### Problem details
Can you copy every one of the following rows word for word, keeping each line as it appears?

### Input

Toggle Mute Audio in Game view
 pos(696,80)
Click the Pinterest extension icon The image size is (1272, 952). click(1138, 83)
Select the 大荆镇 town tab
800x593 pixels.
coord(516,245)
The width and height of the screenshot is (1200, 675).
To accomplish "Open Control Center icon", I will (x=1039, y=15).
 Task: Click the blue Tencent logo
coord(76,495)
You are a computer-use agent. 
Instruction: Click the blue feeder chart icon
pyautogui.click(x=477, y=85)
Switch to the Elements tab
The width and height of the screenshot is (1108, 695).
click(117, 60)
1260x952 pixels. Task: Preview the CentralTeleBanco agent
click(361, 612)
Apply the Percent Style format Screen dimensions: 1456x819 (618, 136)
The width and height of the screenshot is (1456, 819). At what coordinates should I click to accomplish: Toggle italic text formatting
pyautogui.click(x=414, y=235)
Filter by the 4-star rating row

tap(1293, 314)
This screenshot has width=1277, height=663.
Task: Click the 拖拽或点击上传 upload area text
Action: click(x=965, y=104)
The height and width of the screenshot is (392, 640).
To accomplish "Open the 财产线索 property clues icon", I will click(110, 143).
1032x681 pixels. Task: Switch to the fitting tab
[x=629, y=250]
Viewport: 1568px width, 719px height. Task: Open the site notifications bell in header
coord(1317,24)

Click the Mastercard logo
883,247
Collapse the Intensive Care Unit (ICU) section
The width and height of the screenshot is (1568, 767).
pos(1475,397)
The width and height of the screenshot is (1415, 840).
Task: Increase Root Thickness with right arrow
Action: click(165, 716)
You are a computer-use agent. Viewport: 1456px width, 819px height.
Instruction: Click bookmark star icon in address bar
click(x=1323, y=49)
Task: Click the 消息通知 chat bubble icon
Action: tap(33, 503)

### Solution below
Toggle Mute Audio in Game view
 pos(696,80)
Click the Pinterest extension icon The image size is (1272, 952). click(1138, 83)
Select the 大荆镇 town tab
800x593 pixels.
coord(516,245)
The width and height of the screenshot is (1200, 675).
To accomplish "Open Control Center icon", I will (x=1039, y=15).
 Task: Click the blue Tencent logo
coord(76,495)
You are a computer-use agent. 
Instruction: Click the blue feeder chart icon
pyautogui.click(x=477, y=85)
Switch to the Elements tab
The width and height of the screenshot is (1108, 695).
click(117, 60)
1260x952 pixels. Task: Preview the CentralTeleBanco agent
click(361, 612)
Apply the Percent Style format Screen dimensions: 1456x819 (618, 136)
The width and height of the screenshot is (1456, 819). At what coordinates should I click to accomplish: Toggle italic text formatting
pyautogui.click(x=414, y=235)
Filter by the 4-star rating row

tap(1293, 314)
This screenshot has width=1277, height=663.
Task: Click the 拖拽或点击上传 upload area text
Action: click(x=965, y=104)
The height and width of the screenshot is (392, 640).
To accomplish "Open the 财产线索 property clues icon", I will click(110, 143).
1032x681 pixels. Task: Switch to the fitting tab
[x=629, y=250]
Viewport: 1568px width, 719px height. Task: Open the site notifications bell in header
coord(1317,24)

Click the Mastercard logo
883,247
Collapse the Intensive Care Unit (ICU) section
The width and height of the screenshot is (1568, 767).
pos(1475,397)
The width and height of the screenshot is (1415, 840).
Task: Increase Root Thickness with right arrow
Action: click(165, 716)
You are a computer-use agent. Viewport: 1456px width, 819px height.
Instruction: Click bookmark star icon in address bar
click(x=1323, y=49)
Task: Click the 消息通知 chat bubble icon
Action: tap(33, 503)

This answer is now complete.